Chapter 4 Inference using simulation methods

This section is kind of a grab-bag of computational techniques in support of statistics and inference. We’ll introduce some simulation methods: randomization and the bootstrap. We’ll use the infer package.

4.1 Reading in external data

So far, we have been working with data that came from within R packages. But, most data we are interested in doesn’t come built into R! So, we need to read the data into our environment. The R package readr will help with many common file formats. (Another file-reading package is called haven, and helps you read in specialty data formatsfrom other statistical packages like SAS and SPSS. If you use a particular kind of data, you can probably find a package to read it into R!)

library(readr)

We are going to work with two datasets, one called Physicians.csv and the other called policekillings.csv (I don’t have provenance information on these datasets, sorry!)

Download those two .csv files.

You can locate the files on my GitHub. Select “raw” to see the raw version of the file.

Then, right-click to download the file.

Once you’ve downloaded those files, place them into the same folder as your RMarkdown file, or inside a sub-folder called something like data.

Let’s read in Physicians.csv first.

doctors <- read_csv("data/Physicians.csv")

As with other tidyverse functions, read_csv gives us a message, telling us how it parsed the data. We can change those defaults if we want to.

Right off the bat, we notice something strange– the number of doctors is being read in as a character variable, meaning it is not numeric. We’ll come back to that.

4.1.0.1 Renaming variables

The variable names in this dataset are hard to use,

names(doctors)

In order to run something like skim(), we’d have to use backtics to write out the variable name.

doctors %>%
  skim(`Physicians per 100,000 Population`)

We can manually rename that variable,

doctors %>%
  rename(Physicians = `Physicians per 100,000 Population`)

That’s better!

Or, we could use a package to automatically fix all the names in a dataset.

# install.packages("janitor")
library(janitor)

doctors %>%
  clean_names()

With either of these approaches, you would need to overwrite the original data with the renamed data in order to use it.
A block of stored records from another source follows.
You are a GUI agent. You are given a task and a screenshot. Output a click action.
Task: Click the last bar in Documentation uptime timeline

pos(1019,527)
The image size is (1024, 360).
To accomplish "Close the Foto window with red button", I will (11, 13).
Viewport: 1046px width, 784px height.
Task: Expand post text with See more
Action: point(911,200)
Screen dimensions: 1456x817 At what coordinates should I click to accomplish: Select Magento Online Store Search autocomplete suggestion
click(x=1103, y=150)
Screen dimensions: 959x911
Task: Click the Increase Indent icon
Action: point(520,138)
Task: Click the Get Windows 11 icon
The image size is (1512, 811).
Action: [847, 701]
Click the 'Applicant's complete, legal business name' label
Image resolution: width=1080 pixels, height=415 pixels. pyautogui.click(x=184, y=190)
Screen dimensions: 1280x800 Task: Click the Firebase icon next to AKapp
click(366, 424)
For the sake of having a short name, let’s use the rename() function.

doctors <- doctors %>%
  rename(Physicians = `Physicians per 100,000 Population`)

4.1.0.2 Searching for strange issues in variables

But, we’ve still got a variable type issue. When we run summary statistics, R complains because there is something weird in the data. Let’s try count()ing up the values in the data.

doctors %>%
  count(Physicians) %>%
  arrange(desc(Physicians))

Now we see it! There’s a strange NA value that R doesn’t know how to deal with. We can actually add this into our data-reading-in code in read_csv.

doctors <- read_csv("data/Physicians.csv", 
                    na = c("", NA, "N/A"))

Of course, we then have to redo our renaming.

doctors <- doctors %>%
  rename(Physicians = `Physicians per 100,000 Population`)

Now, you try reading in the policekillings.csv dataset.

4.1.1 Joining data

In the last section, we talked about one-table verbs from dplyr. But, another task we often need to do is combine data from one table with data from another table.

The command that allows you to combine data frames is a “join”, which corresponds to the database operation called a JOIN. We will focus on the left_join() here, but there are many other types of joins.

When two database tables (or data frames) are joined, the rows of one table get matched to the rows of the other. Computers are exceptionally better suited for this task than humans, but the computer needs to be told what the criteria is for matching up the rows. The variable(s) upon which the matching is based are called a key. Both tables must contain the key columns, but there are variety of ways in which the matching can be done.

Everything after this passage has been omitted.